Isaac Kohane, director of the Children's Hospital Informatics Program and professor at Harvard Medical School elaborates: "The model has proven successful for personally controlled health record platforms such as the Indivo system developed at Children's Hospital Boston, Microsoft's HealthVault, and the GoogleHealth system. These consumer-driven platforms have attracted development of an ecosystem of third party applications that add value. Substitutability of healthcare applications gives doctors and patients choice in what best fits their needs."

Clayton Christensen, professor at Harvard Business School and author of The Innovator's Prescription: A Disruptive Solution for Health Care, strongly encouraged promotion of disruptive innovation in health information technology. He spoke about the need to move from current-stage complex monolithic health information systems toward platforms that distribute innovation and that engage the consumer. He emphasized that such disruption is a normal part of product life cycles across many industries and warned against policies that would stifle it.

Harvard Business School's Professor Regina Herzlinger, author of Who Killed Health Care?: America's $2 Trillion Medical Problem -- and the Consumer-Driven Cure, argued that the success of health reform is entirely predicated on giving the consumer a central role in managing health care finance and also the health information management tools to promote information transparency and shared decision-making.
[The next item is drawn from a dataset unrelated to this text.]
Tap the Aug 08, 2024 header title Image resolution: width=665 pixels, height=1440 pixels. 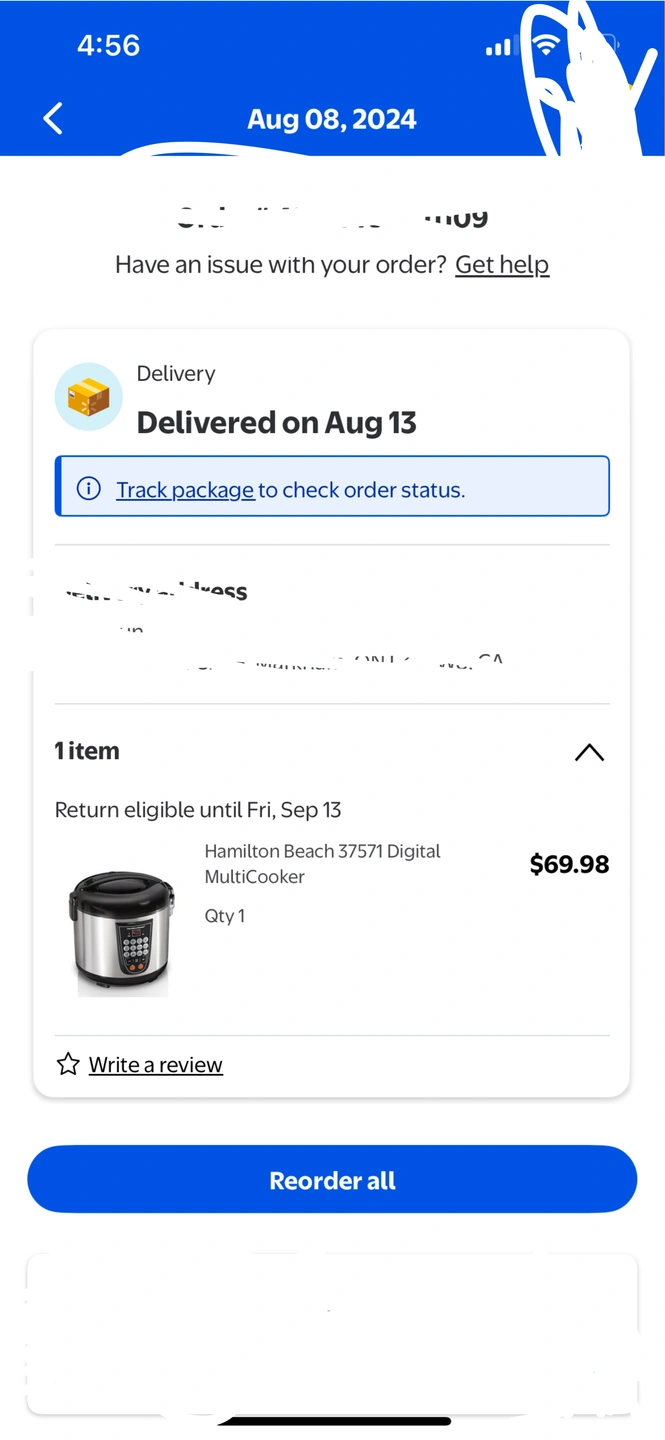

Aneesh Chopra, US Federal Chief Technology Officer, and Todd Park, Chief Technology Officer of the US Department of Health and Human Services, floated for feedback the idea of an effort to extend the Nationwide Health Information Network (NHIN) to include consumer health information platforms, and engage consumers, privacy experts, and other interested parties in pursuing this idea. Park described the NHIN as a "Health Internet," which had been from its founding intended to involve consumers, providers, government organizations, and others in its fabric. On behalf of the Office of the National Coordinator for Health IT (ONC) and multiple supportive government organizations, including the Department of Veterans Affairs, the Department of Defense, and the Centers for Medicare and Medicaid Services, Park and Chopra asked the attendees if there was interest in supporting and participating in an effort to assess current NHIN protocols, adapt them for use by consumer health information platforms, and address the integration of consumer health platforms and consumers into the NHIN. Meeting attendees responded with tremendous enthusiasm. Park and Chopra committed to bring these expressions of interest back to D.C. and work with ONC on how such an effort could be mobilized.

In contrast to a platform model with distributed innovation, the health care system has less than a dozen major vendors whose systems take months to years to implement, cost thousands to millions -- or tens of millions -- of dollars, depending on the size of the installation. Most of these systems are monolithic and difficult to integrate with emerging innovative software.